Lauren won the Soda Stream Soda Maker. Huzzah for Lauren.
She hasn't received it from me yet, though, and here's why:
- The Soda Stream Soda Maker came with a tall, thin bottle filled with compressed carbon dioxide, which, when inserted into the Soda Stream Soda Maker, jolts trillions of bubbles into a water bottle to produce what is known, in technical terminology, as sparkly water.
- The temperature round these parts has been hovering around 100o with a wind chill heat index climbing to somewhere in the neighborhood of SEVENTY ELEVENTY BAZILLION degrees.
- Leaving a bottle of compressed CO2 in a car in this weather would lead to explosion, scandal and visits from the FBI, therefore...
- Instead of being left in the back of the car with dry cleaning that needs to be dropped off, spare books on Greek mythology, and a few anoraks in case the movie theater is cold, the Soda Stream Soda Maker had to be conveyed to the shipper as part of a carefully plotted expedition, with the first stop being UPS, since, see above: chaos, bedlam and visits from Navy SEALS, BUT...
- UPS can't ship a filled bottle of CO2 without certification from the shipper (otherwise known as me) of license to ship hazardous materials.
- Hazardous Materials certification requires training and testing and zzzzzzzzzzzzzz...
- UPS wouldn't even allow me to ship the CO2 piggybacked on the original HAZMAT paperwork under which the Soda Stream Soda Maker was shipped to me, no matter how many sweet smiles, substantial bribes or veiled threats I might proffer.
- Lauren is getting thirsty.
Try to do something nice... As they say, "No good deed goes unaccompanied by a substantial and demoralizing thrashing," or something like that.
To make a long story even longer...
I shipped the Soda Stream Soda Maker without the bottle of compressed CO2, which I then had to carry with me as I ran errands because, see above: explosions, pandemonium and visits from my mother.
I must have looked rather strange holding a wallet in one hand and a bottle of carbon dioxide in the other.
When I got home I called Soda Stream and explained my awkward and embarrassing problem and asked if there was anything they could do to help me out.

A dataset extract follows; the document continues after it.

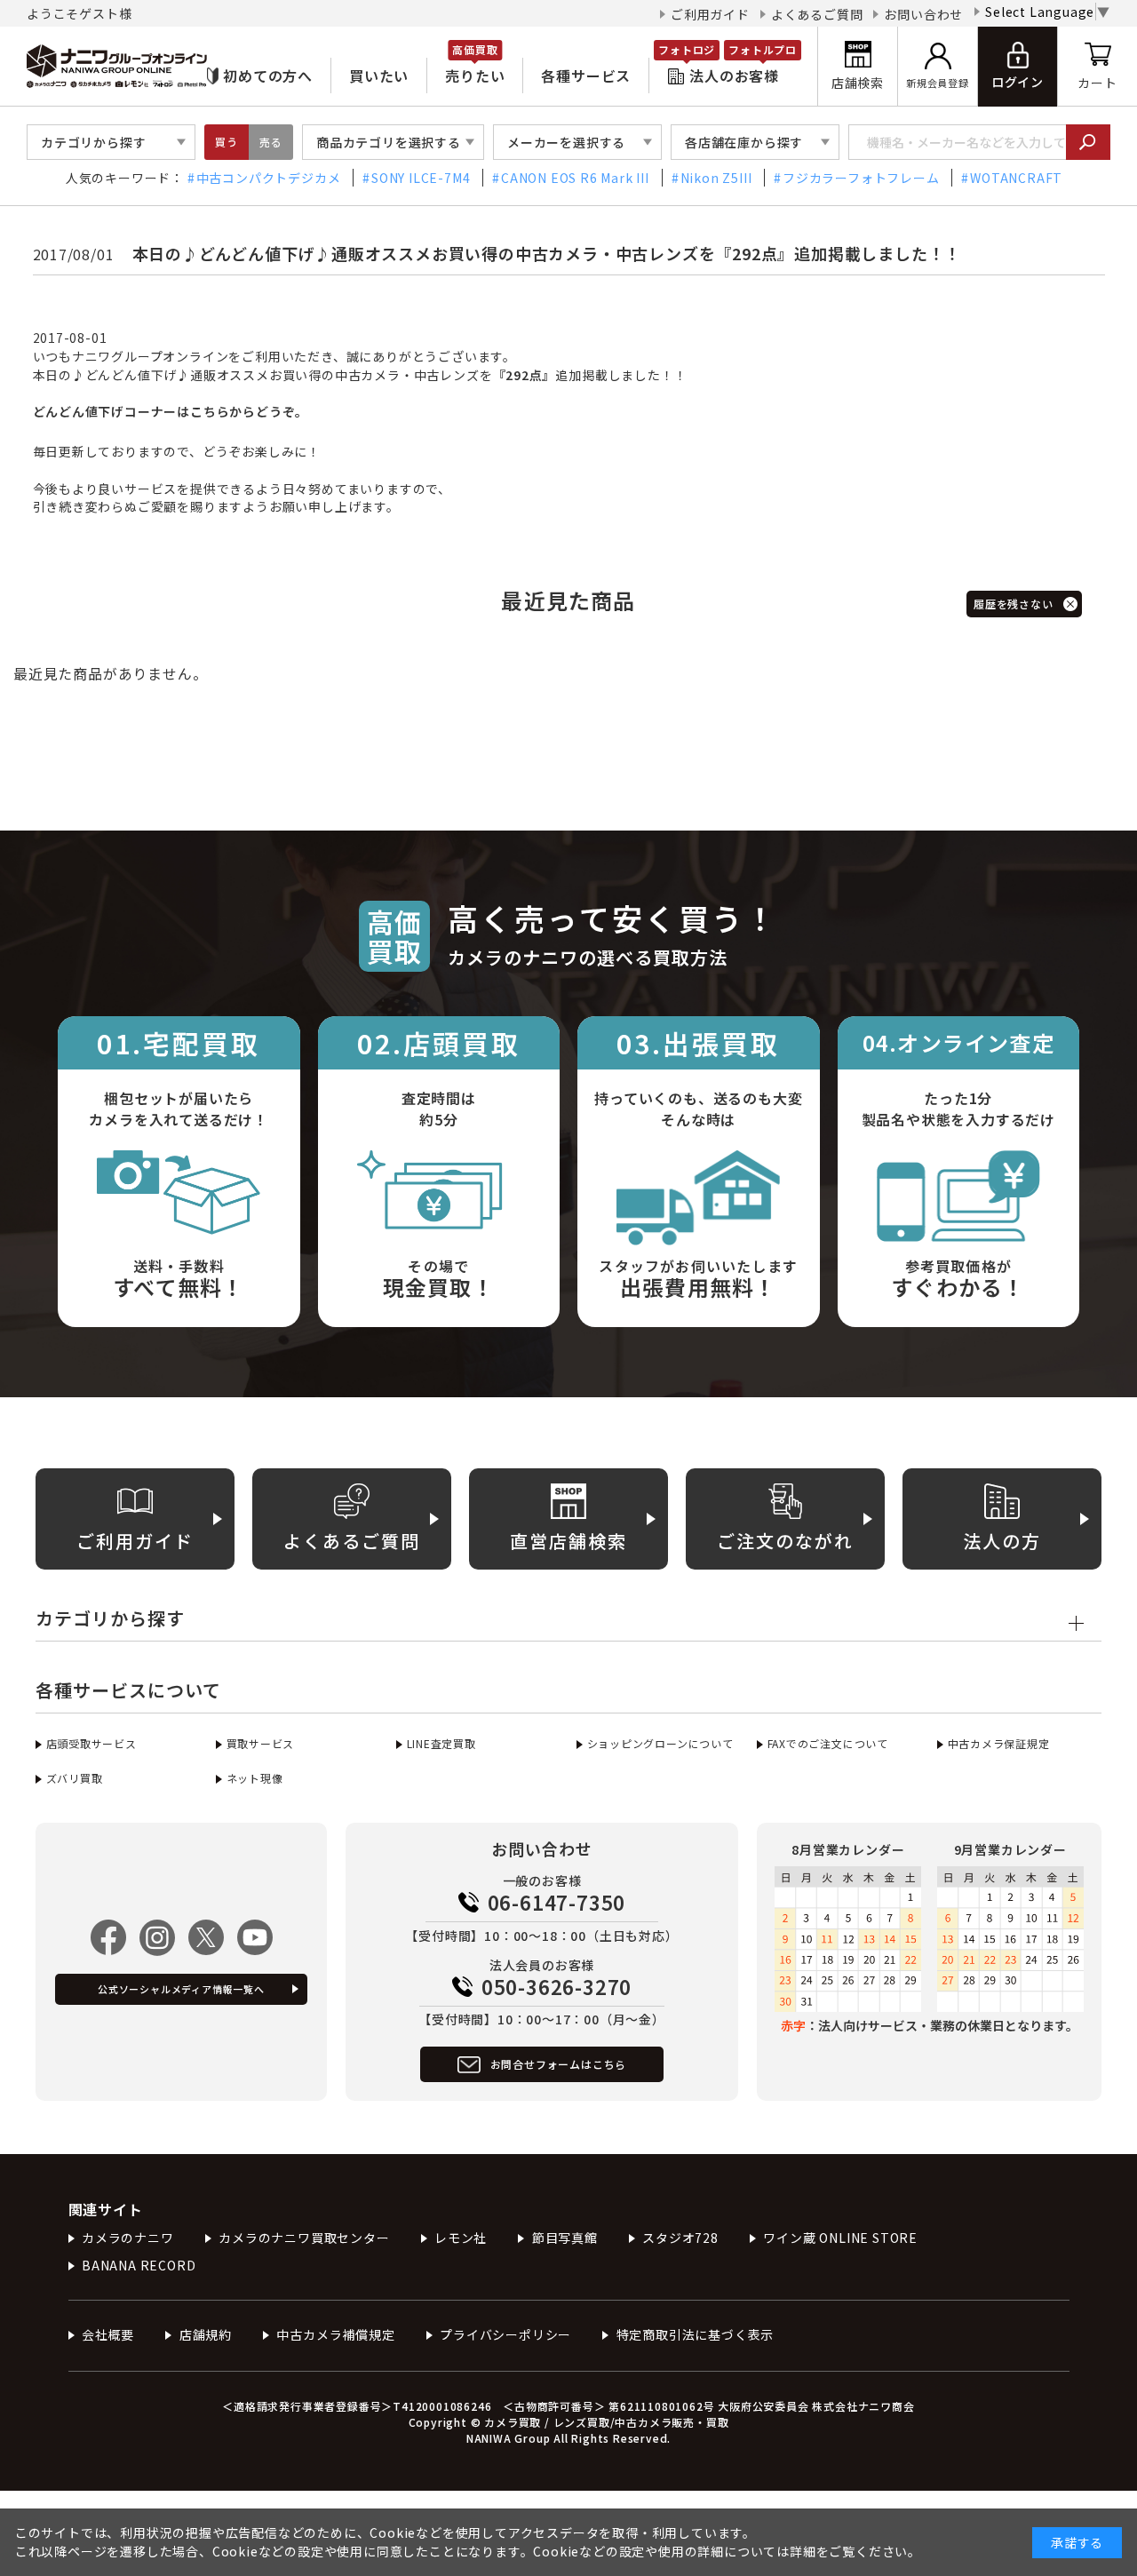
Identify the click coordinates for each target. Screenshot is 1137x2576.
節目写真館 (565, 2237)
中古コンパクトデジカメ (268, 178)
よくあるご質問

They must encounter this issue often because they knew exactly what to do to ease my rattled soul. They're sending me a shipping label with their HAZMAT authorization information on it, to attach to the box I'll use to ship the CO2 bottle to poor Lauren, who's probably passing out from the heat in NYC by now, and can hardly wait to receive her Soda Stream Soda Maker.
Lesson learned. I'm not sure what that lesson was, but I sure as heck learned it.